| EXERCISE REQUIREMENTS |
Begin at the line containing "Focus the NIP tax identifier field" in the records below, end at the line containing "Screen dimensions: 500x375", and retype each line in that span exactly. No other line and no image should appear.

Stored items

--

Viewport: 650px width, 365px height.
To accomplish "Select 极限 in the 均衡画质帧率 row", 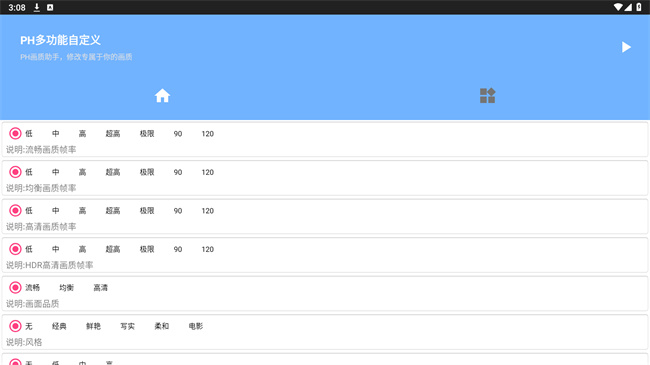I will (147, 172).
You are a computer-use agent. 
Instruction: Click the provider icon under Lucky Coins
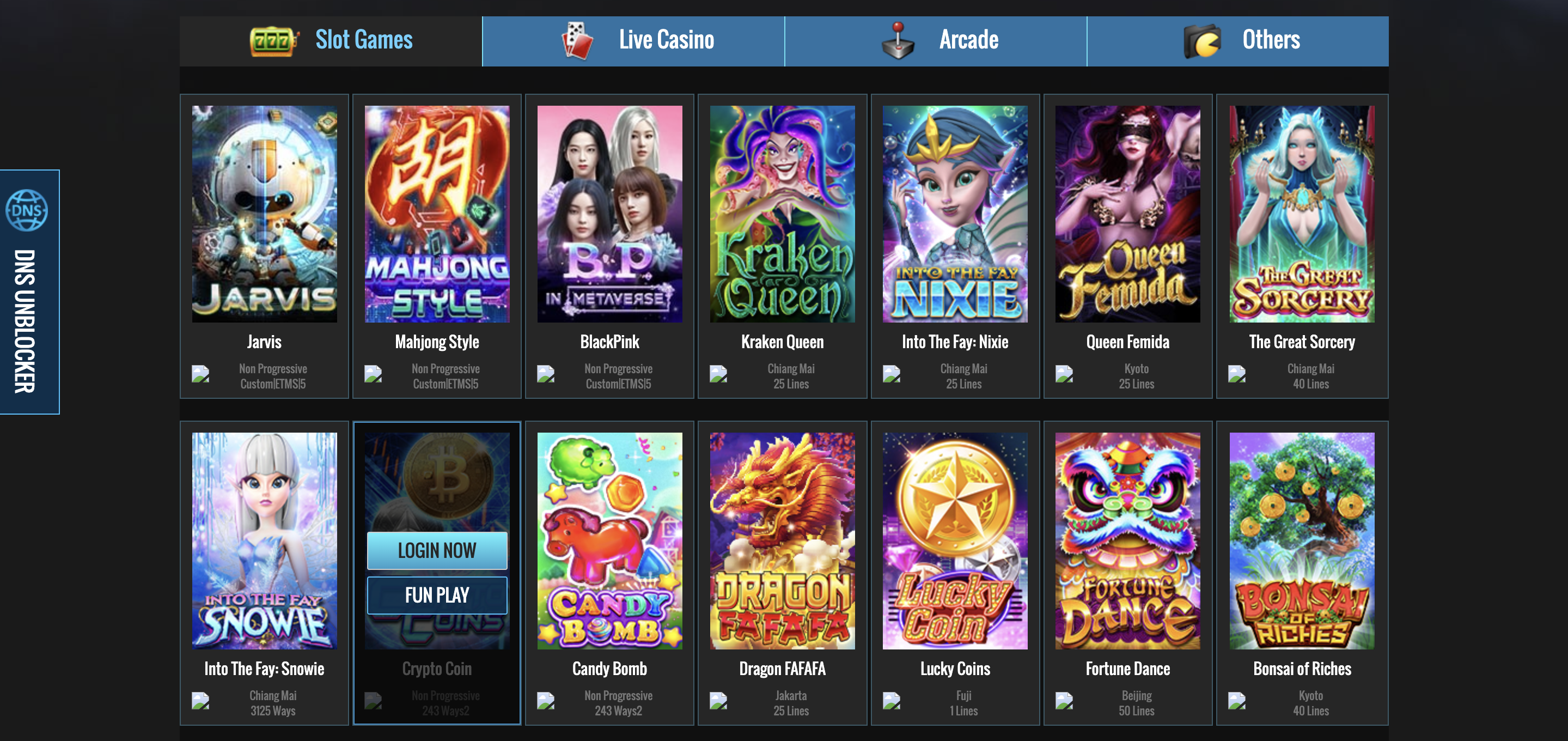[892, 701]
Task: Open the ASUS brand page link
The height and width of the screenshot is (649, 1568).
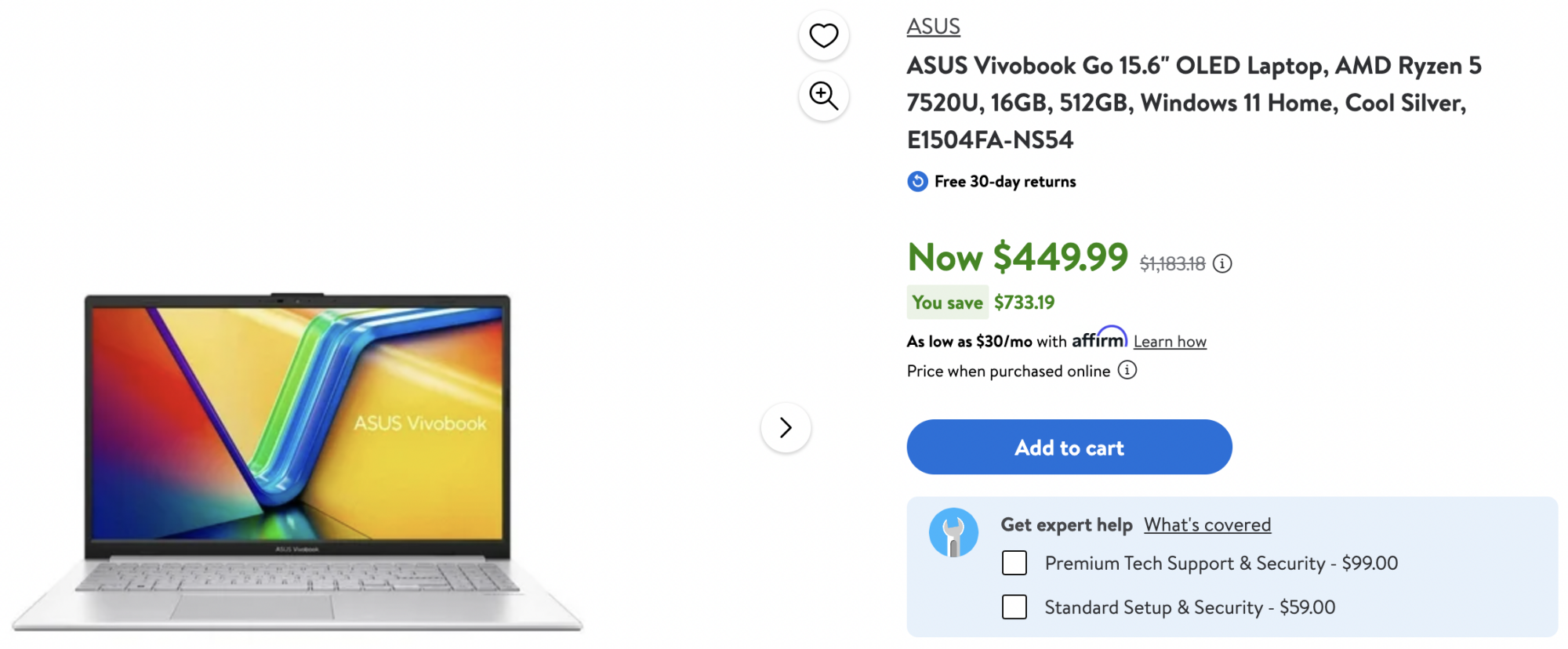Action: click(932, 26)
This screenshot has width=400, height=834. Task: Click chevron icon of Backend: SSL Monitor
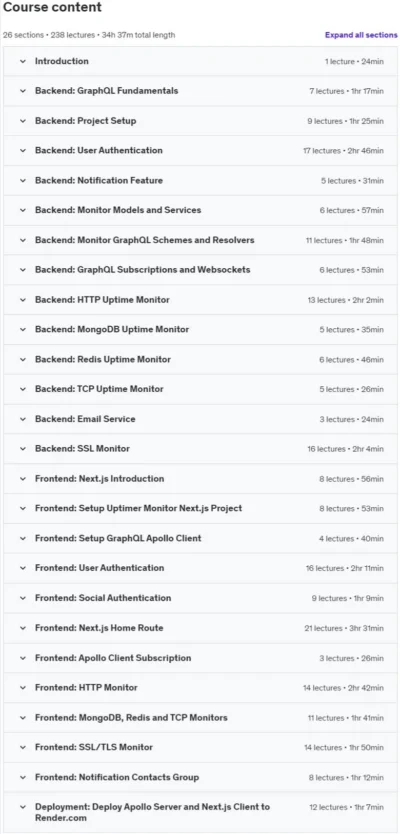23,448
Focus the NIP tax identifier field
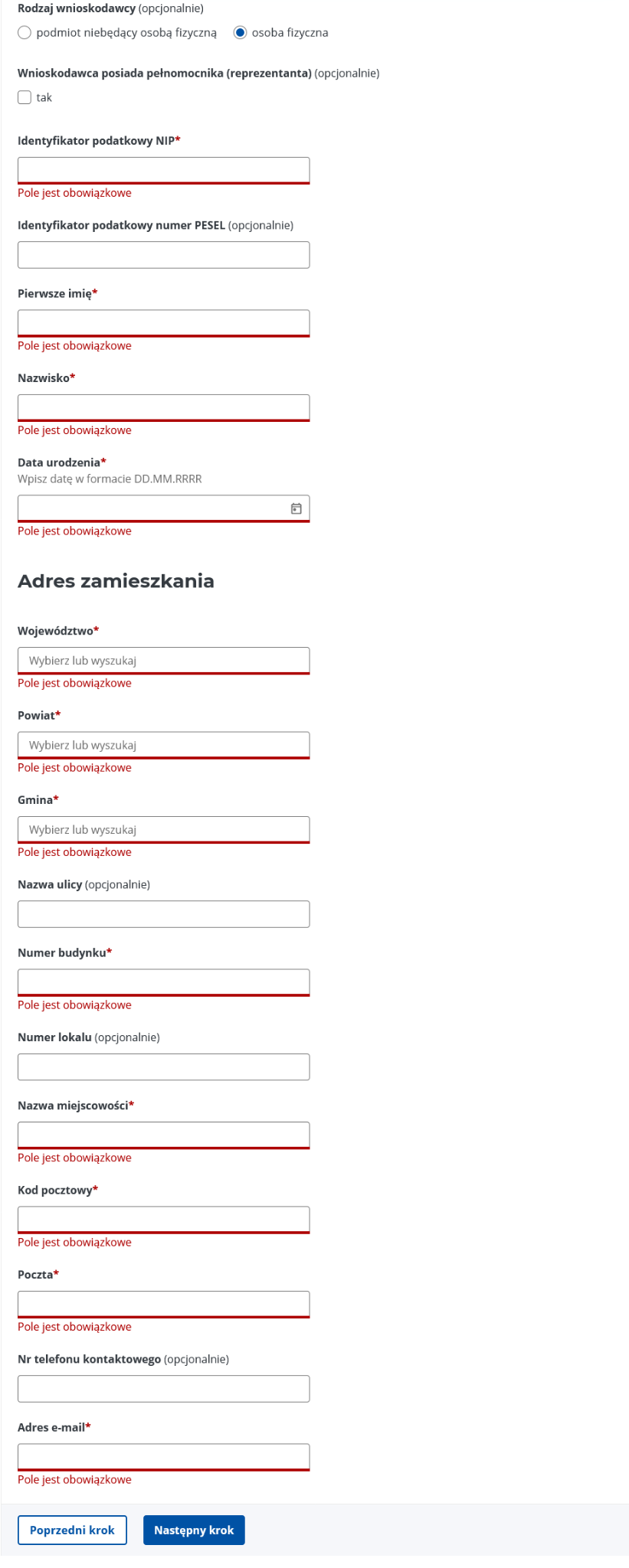The width and height of the screenshot is (629, 1568). [164, 171]
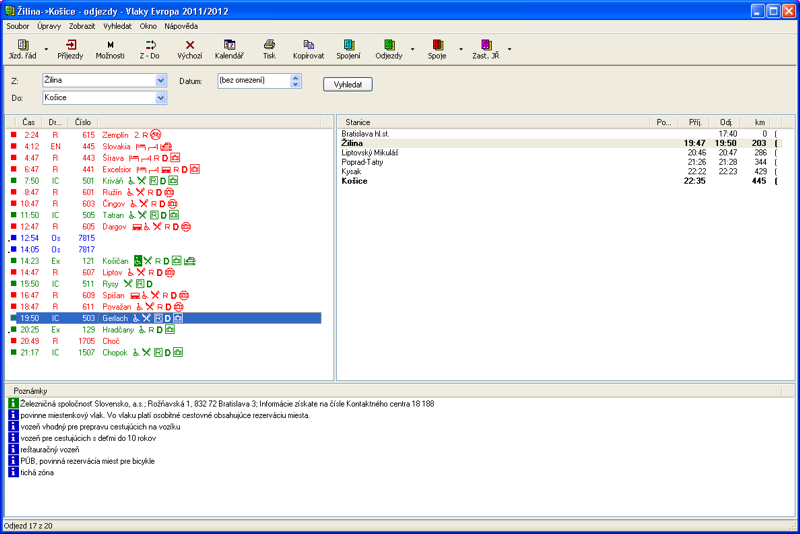The width and height of the screenshot is (800, 534).
Task: Open the Do station Košice combo box
Action: [x=161, y=98]
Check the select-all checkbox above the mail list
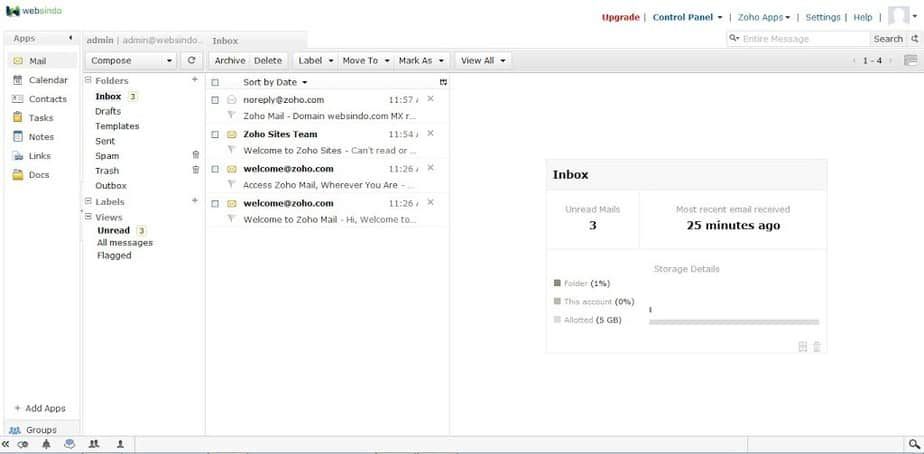Viewport: 924px width, 454px height. 215,82
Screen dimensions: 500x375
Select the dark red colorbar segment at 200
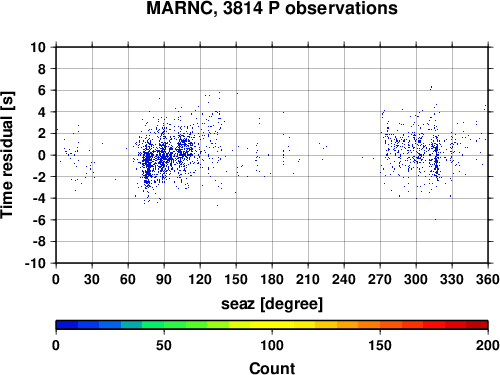coord(477,325)
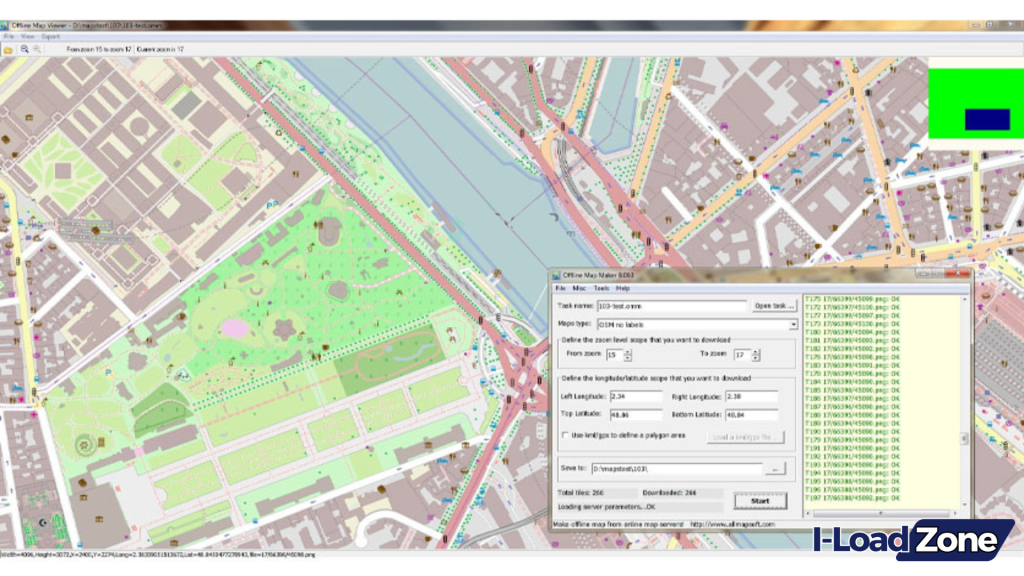Enable "Use kml/gpx to define a polygon area"

pyautogui.click(x=565, y=435)
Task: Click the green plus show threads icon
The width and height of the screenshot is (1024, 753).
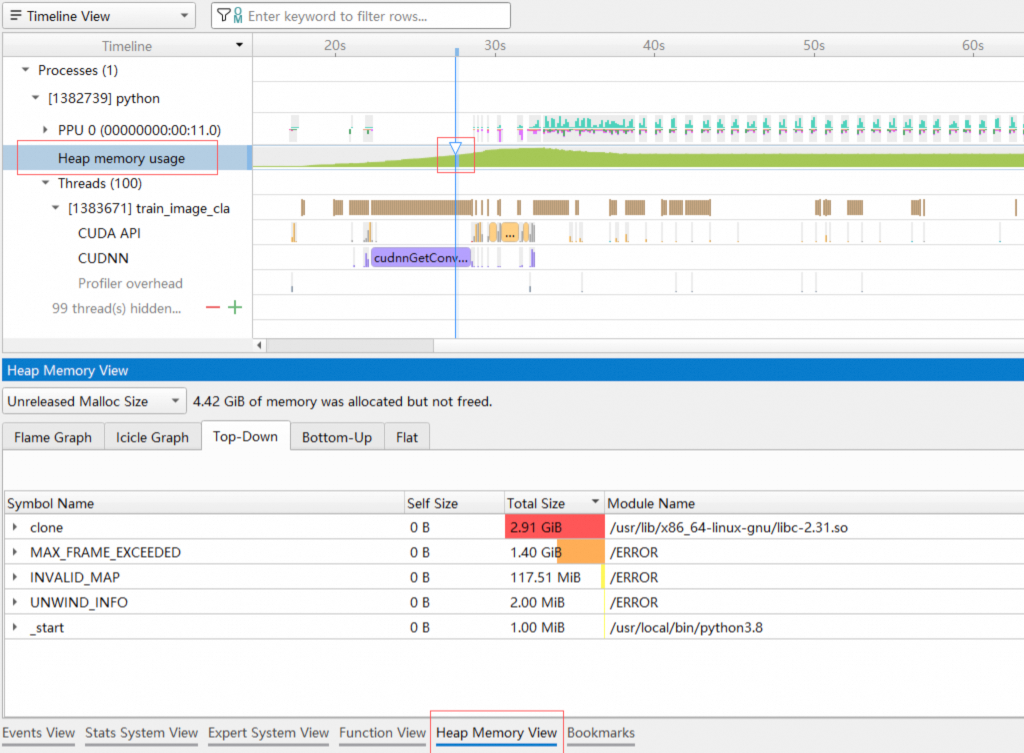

--

| SOLUTION TO THE PROBLEM |
Focus the NIP tax identifier field
The width and height of the screenshot is (629, 1568). [164, 171]
The width and height of the screenshot is (800, 534).
Task: Open the Do station Košice combo box
Action: [x=161, y=98]
Check the select-all checkbox above the mail list
Viewport: 924px width, 454px height. 215,82
Screen dimensions: 500x375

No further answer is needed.